_Texto mostrado_:
================================

El salmo 39 [40], es uno de esos salmos que nos animan a buscar la voluntad de Dios y a cumplirla, conscientes de que esto nos dará una alegría que será incomparable a cualquier otra cosa en este mundo. El escritor sagrado nos hace contemplar que, quien se goce en el Señor y le busque continuamente irá siempre por un buen camino, un camino que le llenará de alegría su corazón. No me parece que sea casualidad que hoy, que la Iglesia celebra a san Juan Pablo II aparezca este cántico de alegría. En un Ángelus del año 2003 el santo afirmaba: «Saber que Dios no está lejos, sino cercano; que no es indiferente, sino compasivo; que no es ajeno, sino un Padre misericordioso que nos sigue con cariño en el respeto de nuestra libertad: este es motivo de una alegría profunda que las cambiantes vicisitudes cotidianas no pueden arañar» (Ángelus del 14 de diciembre de 2003).

================================

_Datos de trabajo_:
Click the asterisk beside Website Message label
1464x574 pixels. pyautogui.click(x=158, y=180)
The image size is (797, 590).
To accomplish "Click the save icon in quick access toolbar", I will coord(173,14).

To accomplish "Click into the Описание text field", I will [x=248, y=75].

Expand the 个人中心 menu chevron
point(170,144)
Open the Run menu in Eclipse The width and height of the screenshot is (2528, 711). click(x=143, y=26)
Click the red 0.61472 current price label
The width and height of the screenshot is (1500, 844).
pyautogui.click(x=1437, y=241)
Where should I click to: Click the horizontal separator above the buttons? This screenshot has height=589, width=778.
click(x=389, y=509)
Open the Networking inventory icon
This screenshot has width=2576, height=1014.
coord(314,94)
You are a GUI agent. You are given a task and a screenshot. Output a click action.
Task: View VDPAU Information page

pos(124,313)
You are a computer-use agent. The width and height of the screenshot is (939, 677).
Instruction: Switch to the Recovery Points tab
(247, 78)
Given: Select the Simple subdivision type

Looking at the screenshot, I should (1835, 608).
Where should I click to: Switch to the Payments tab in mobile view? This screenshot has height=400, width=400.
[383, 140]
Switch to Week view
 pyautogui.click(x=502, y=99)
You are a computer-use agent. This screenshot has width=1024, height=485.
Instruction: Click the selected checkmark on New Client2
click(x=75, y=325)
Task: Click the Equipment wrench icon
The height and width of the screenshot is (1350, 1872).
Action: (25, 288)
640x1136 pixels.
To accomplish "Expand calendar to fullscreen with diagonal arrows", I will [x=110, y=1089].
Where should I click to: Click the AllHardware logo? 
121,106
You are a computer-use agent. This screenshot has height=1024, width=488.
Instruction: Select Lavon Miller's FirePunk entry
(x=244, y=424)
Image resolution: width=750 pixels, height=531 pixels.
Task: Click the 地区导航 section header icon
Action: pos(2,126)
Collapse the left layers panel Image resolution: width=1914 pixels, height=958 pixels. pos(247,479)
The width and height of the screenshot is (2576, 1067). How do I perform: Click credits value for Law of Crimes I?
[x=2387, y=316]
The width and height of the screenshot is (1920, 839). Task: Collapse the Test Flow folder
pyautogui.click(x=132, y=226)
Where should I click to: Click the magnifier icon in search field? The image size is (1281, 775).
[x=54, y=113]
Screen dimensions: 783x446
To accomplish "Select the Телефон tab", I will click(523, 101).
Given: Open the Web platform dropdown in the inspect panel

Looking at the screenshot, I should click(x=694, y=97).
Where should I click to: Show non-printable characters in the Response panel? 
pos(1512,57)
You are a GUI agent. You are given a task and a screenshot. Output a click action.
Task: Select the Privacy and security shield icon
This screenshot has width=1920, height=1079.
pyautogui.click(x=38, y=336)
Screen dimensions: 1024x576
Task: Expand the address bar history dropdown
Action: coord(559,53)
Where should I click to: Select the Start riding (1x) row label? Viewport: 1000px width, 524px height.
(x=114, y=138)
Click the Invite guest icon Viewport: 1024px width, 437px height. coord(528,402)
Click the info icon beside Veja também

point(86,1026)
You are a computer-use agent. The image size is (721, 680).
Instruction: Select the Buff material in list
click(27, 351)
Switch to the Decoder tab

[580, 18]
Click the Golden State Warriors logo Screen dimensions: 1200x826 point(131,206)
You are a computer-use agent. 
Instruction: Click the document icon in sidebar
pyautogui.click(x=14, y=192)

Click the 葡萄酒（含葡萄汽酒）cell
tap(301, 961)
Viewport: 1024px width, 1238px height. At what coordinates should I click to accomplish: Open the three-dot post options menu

================================

_Instrucciones_:
a - Cite literalmente el fragmento del texto sobre el salmo 39 que comienza en "El salmo 39" y termina en "diciembre de 2003).".
b - Pase a un CSV de dos columnas, instruccion y respuesta, las entradas que van desde el comienzo de las entradas hasta la línea que contiene "I will coord(173,14).", ambos extremos incluidos, con una fila por cada instrucción y su respuesta. Ponga cada campo entre comillas y sustituya los saltos de línea por espacios.
El texto y las entradas proceden de fuentes distintas.

_Resultados_:
a -
El salmo 39 [40], es uno de esos salmos que nos animan a buscar la voluntad de Dios y a cumplirla, conscientes de que esto nos dará una alegría que será incomparable a cualquier otra cosa en este mundo. El escritor sagrado nos hace contemplar que, quien se goce en el Señor y le busque continuamente irá siempre por un buen camino, un camino que le llenará de alegría su corazón. No me parece que sea casualidad que hoy, que la Iglesia celebra a san Juan Pablo II aparezca este cántico de alegría. En un Ángelus del año 2003 el santo afirmaba: «Saber que Dios no está lejos, sino cercano; que no es indiferente, sino compasivo; que no es ajeno, sino un Padre misericordioso que nos sigue con cariño en el respeto de nuestra libertad: este es motivo de una alegría profunda que las cambiantes vicisitudes cotidianas no pueden arañar» (Ángelus del 14 de diciembre de 2003).

b -
instruccion,respuesta
"Click the asterisk beside Website Message label","1464x574 pixels. pyautogui.click(x=158, y=180)"
"The image size is (797, 590). To accomplish ""Click the save icon in quick access toolbar"",","I will coord(173,14)."